Environmental Factor, April 2011, National Institute of Environmental Health Sciences
Research fellow shines at drug development meeting
By Eddy Ball
Wang said that the next step in her work will be looking into the role of the Nrf2 protein in regulation of Pgp and other ATP-binding cassette (ABC) transporters. (Photo courtesy of Steve McCaw)
NIEHS research fellow Xueqian (Shirley) Wang, Ph.D., received a first-place prize for her poster presentation at the Research Triangle Park Drug Metabolism Discussion Group(http://www.rtpnet.org/rtpdmdg/) 2011 Winter Symposium, March 17 at the Hilton Raleigh-Durham Airport in Research Triangle Park, N.C. Wang presented the findings of her recent research, "Activating PKC [protein kinase C isoform] Beta1 at the Blood-Brain Barrier Reverses Induction of P-glycoprotein (Pgp) Activity by Dioxin and Restores Drug Delivery to the CNS."
For the past four years, Wang(http://www.niehs.nih.gov/research/atniehs/labs/ltp/intrareg/staff.cfm) has been a member of the NIEHS Laboratory of Toxicology and Pharmacology Intracellular Regulation Group, headed by Principal Investigator and acting Scientific Director David Miller, Ph.D.(http://www.niehs.nih.gov/research/atniehs/labs/ltp/intrareg/index.cfm) Miller and a former postdoctoral fellow in the group, Brian Hawkins, Ph.D., were co-authors on the study.
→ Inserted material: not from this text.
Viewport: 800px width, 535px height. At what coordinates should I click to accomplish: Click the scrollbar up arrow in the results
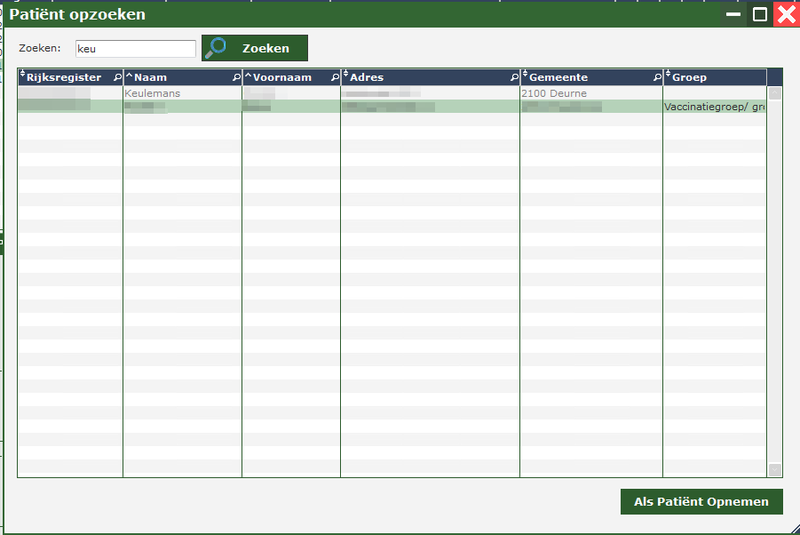[774, 93]
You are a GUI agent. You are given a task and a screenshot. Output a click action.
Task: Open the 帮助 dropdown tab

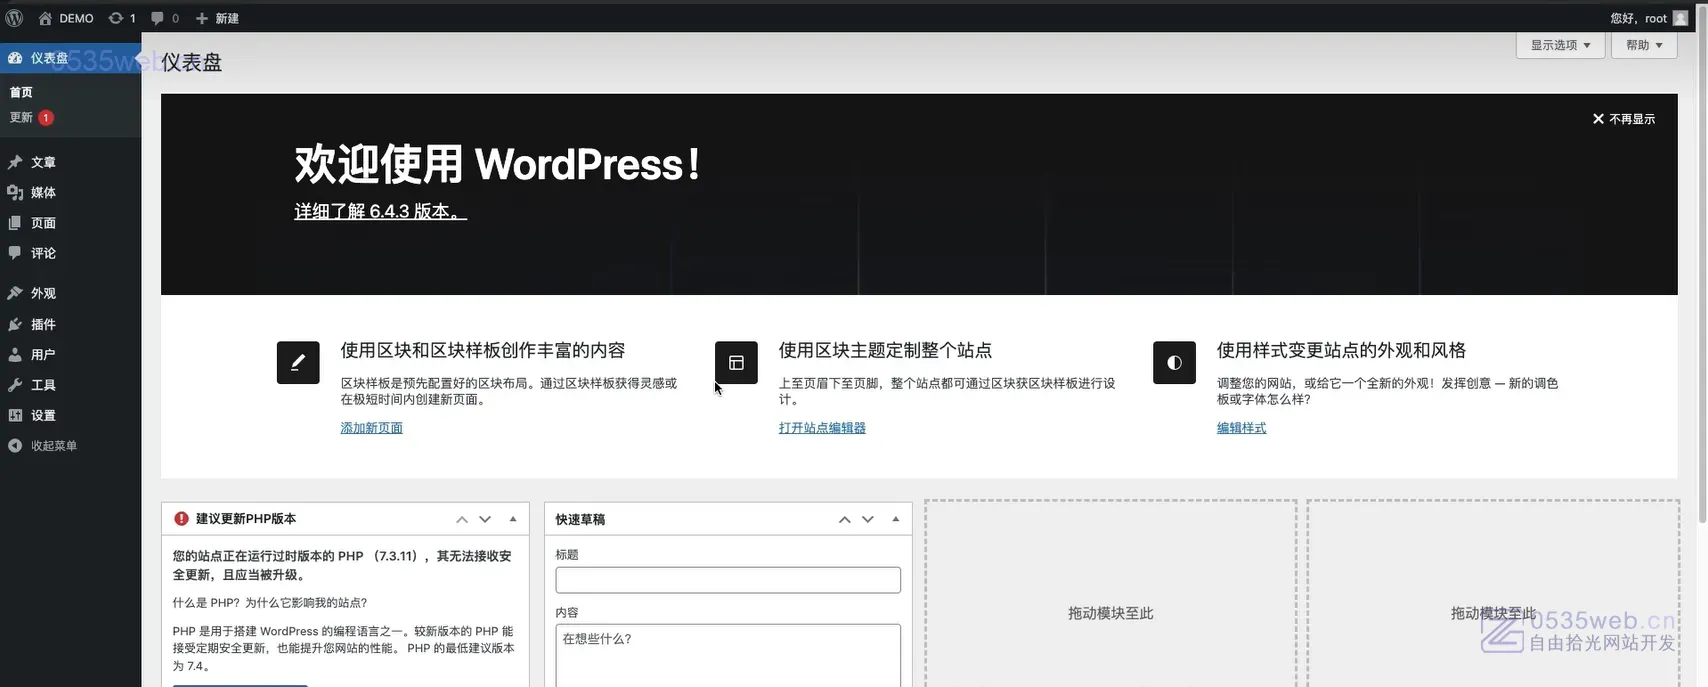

As part of the group, Wang has investigated the biology of Pgp, an ATP-driven drug efflux pump that is highly expressed at the blood-brain barrier (BBB), where it performs an important protective function by limiting the transport of environmental toxicants into the central nervous system (CNS). However, induction of Pgp can also impede the delivery of therapeutic drugs for treating CNS disorders and for effectively reducing pain in as many as 30 percent of patients.
Enhancing drug delivery
The Miller group has explored ways of targeting signals that increase Pgp expression at the BBB in order to create windows of opportunity for enhancing the transport of therapeutic drugs through the tight barriers in the endothelial cells lining the capillaries within the brain. The researchers are searching for a short-duration intervention along the Pgp activation pathway, so that drug delivery can be improved without leaving the CNS vulnerable any longer than necessary.
In this latest series of experiments, Wang, Hawkins, and Miller investigated whether PKCbeta1-based signaling can reverse CNS drug resistance caused by aryl hydrocarbon receptor (AhR)/dioxin induction of Pgp expression.
The researchers exposed freshly isolated rat brain capillaries to a form of dioxin known as TCDD, which more than doubled Pgp and significantly reduced brain uptake of the drug verapamil, a Pgp substrate. The team then perfused the brain vasculature of the exposed rats with a compound known as dPPA, which specifically activates PKCbeta1.
They determined that this activation at the BBB both reduced basal Pgp activity and reversed the increase in activity triggered by AhR induction of transporter expression. This intervention thus improved brain uptake of verapamil, suggesting that targeting PKCbeta1 may be an effective strategy for improving drug delivery to the brain, even for drug-resistant patients.
In addition to her winning poster, Wang has received several awards in recognition of her research at NIEHS, including NIH Fellows Awards for Research Excellence (FARE) in 2009 and 2010, as well as two first place prizes from the Society of Toxicology in 2010.